Serverless ETL

Introduction

This tutorial shows how to create the infrastructure required to implement a common pattern for code-first “extract-transform-load” (ETL) processes. In this tutorial, imagine you wish to react to data being created in a blob in Storage, then parse it, and finally insert the “parsed” data into SQL in a relational database for use by e.g. a web application. We’ll cover the following steps:

  1. Creating an Azure Functions instance, with automatically configured storage and app insights instances.
  2. Creating a SQL Azure database and server.
  3. Configuring the Functions instance to have connection settings required to connect to both Storage and SQL instances.
  4. Safely providing a SQL Server password to Farmer at deployment time.
Full code available here

Full code available here

Create the SQL instance

Create a SQL Server and database using the sqlServer builder. This server would be used for processed data at the end of the ETL pipeline.

open Farmer
open Farmer.Builders

let transactionalDb = sqlServer {
    name "etlserver"
    admin_username "theadministrator"
    add_databases [
        sqlDb { name "parseddata"; sku Sql.DtuSku.S1 }
    ]
}

We explicitly set the SKU of the database. You don’t have to do this; if you elect not to, Farmer will create an elastic pool and assign the database into that.

Create and configure a Functions instance

Create a functions instance which would contain the application that monitors the storage account for blobs, process each blob and then insert data into SQL. Also, provide the connection string that is derived from the SQL instance that you just created.

let etlProcessor = functions {
    name "etlprocessor"
    storage_account_name "mydata"
    setting "sql-conn" (transactionalDb.ConnectionString "parseddata")
}

Functions instances require a storage account to operate, and will automatically create one for you. In this sample, we have explicitly provided the storage account name; you don’t have to do this - Farmer will derive one based on the function instance name. If you prefer to manage the storage account yourself, you can create a storage account and use the link_to_storage_account keyword instead.

Farmer will also automatically configure the functions instance with connection string settings for both the AzureWebJobsStorage and AzureWebJobsDashboard settings. You can use these to also configure your functions app to read from.

Adding extra type safety for sharing resources

If the mistype the database name for the connection string, Farmer will automatically fail and let you know at runtime. However, a better approach is to use F# to enforce sharing the same database name across the Function instance and SQL server by referencing the database instance directly, instead of a raw string:

let database = sqlDb {
    name "isaacparseddata"
    sku Sql.DtuSku.S1
}

let transactionalDb = sqlServer {
    ...
    add_databases [ database ]
}

let etlProcessor = functions {
    ...
    setting "sql-conn" (transactionalDb.ConnectionString database)
}

In this case, you don’t need to add the database as a resource to the arm { } block; Farmer will do it automatically as part of the sqlServer builder.
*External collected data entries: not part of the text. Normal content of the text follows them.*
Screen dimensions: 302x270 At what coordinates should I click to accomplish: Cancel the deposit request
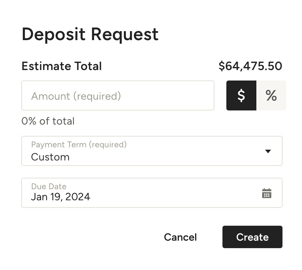click(x=180, y=237)
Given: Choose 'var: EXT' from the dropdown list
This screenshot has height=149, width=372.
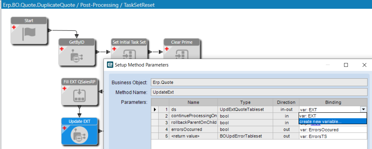Looking at the screenshot, I should pyautogui.click(x=332, y=116).
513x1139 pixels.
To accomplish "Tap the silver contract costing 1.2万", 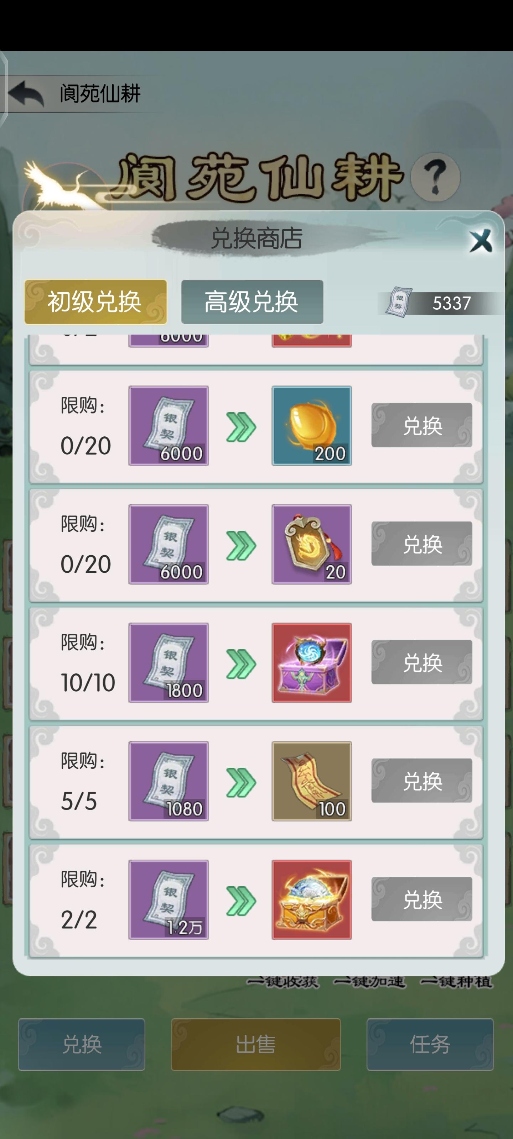I will 169,900.
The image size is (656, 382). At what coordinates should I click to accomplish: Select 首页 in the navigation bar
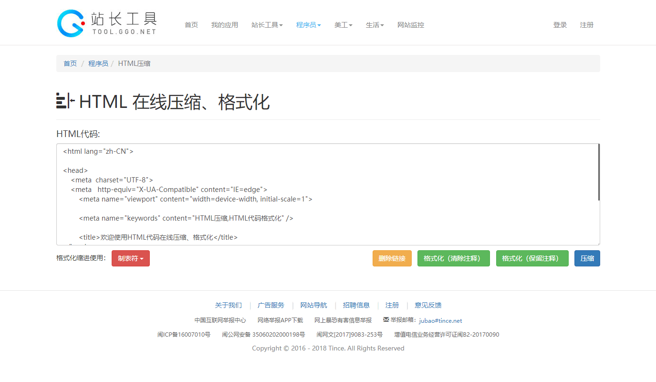point(191,25)
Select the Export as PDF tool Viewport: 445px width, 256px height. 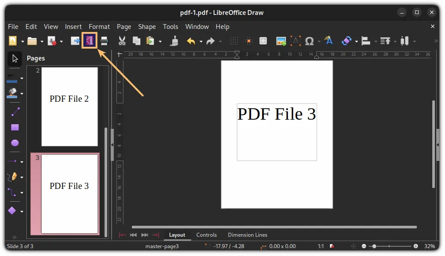pyautogui.click(x=89, y=40)
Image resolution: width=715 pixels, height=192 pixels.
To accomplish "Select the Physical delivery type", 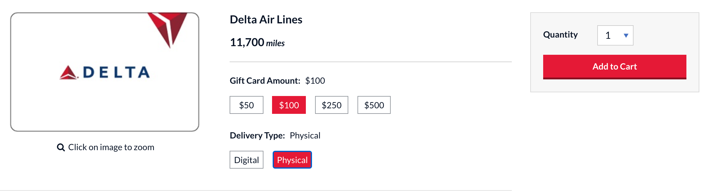I will [292, 160].
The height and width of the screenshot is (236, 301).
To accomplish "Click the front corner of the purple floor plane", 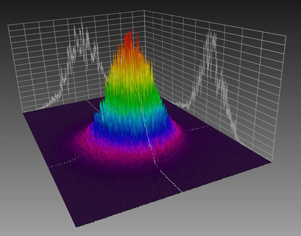I will pyautogui.click(x=77, y=226).
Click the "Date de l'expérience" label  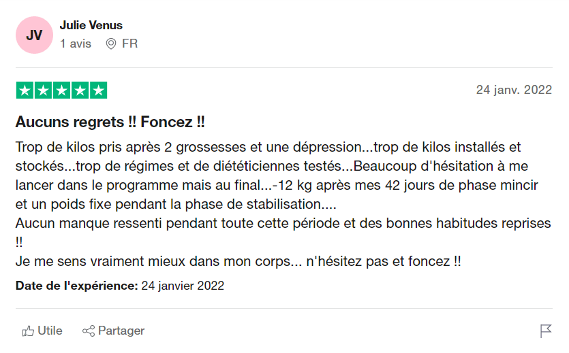76,286
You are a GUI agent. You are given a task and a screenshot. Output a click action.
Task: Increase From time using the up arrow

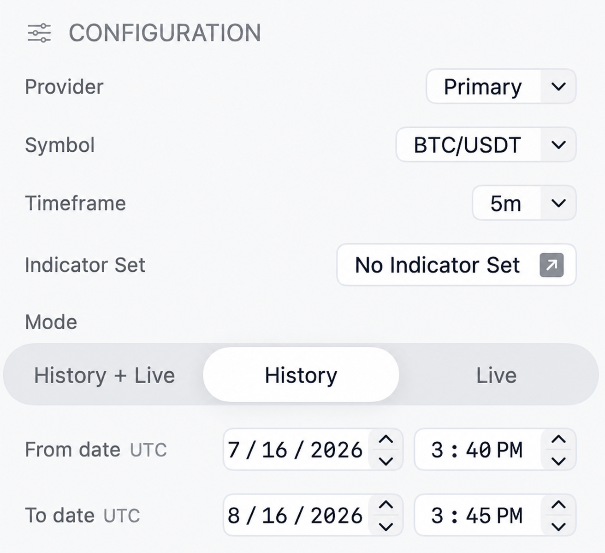click(x=558, y=440)

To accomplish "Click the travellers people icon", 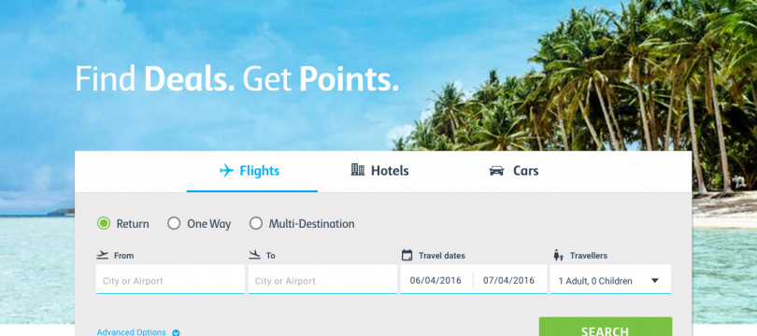I will (559, 255).
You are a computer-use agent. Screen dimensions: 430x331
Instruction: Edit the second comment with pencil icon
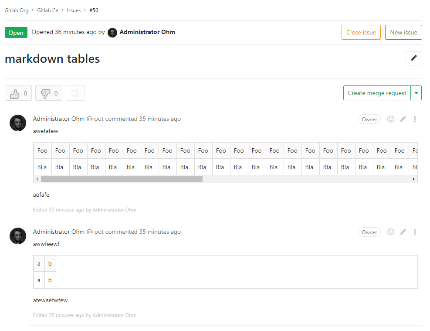tap(403, 232)
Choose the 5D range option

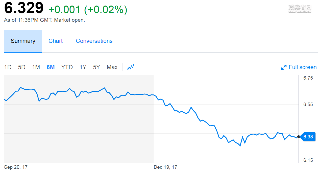pyautogui.click(x=22, y=67)
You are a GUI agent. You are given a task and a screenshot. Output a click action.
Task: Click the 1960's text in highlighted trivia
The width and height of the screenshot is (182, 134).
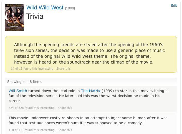[156, 45]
Add both resources to your ARM template

let template = arm {
    location Location.WestEurope
    add_resource transactionalDb
    add_resource etlProcessor
}

Deploy the template

When deploying the template, you’ll need to provide the password for the SQL Server instance. This is captured as a secure parameter to the template; this guarantees that the password will not be stored in the ARM template as plain text.

{
  "parameters": {
    "password-for-isaacetlserver": { "type": "securestring" }
  }
}

The parameter name is automatically generated based on the server name. A member on the sql configuration value can be used to quickly get to this and to set the password at deployment time:

template
|> Deploy.execute "my-resource-group" [ transactionalDb.PasswordParameter, "SQL PASSWORD GOES HERE" ]
|> printfn "%A"

You should never commit secrets into source control. Instead, set environment variables or command line parameters to your Farmer program to read in the password and pass it into the execute function. For CI/CD tools such as Octopus or Azure DevOps, you can set secrets that appear as environment variables.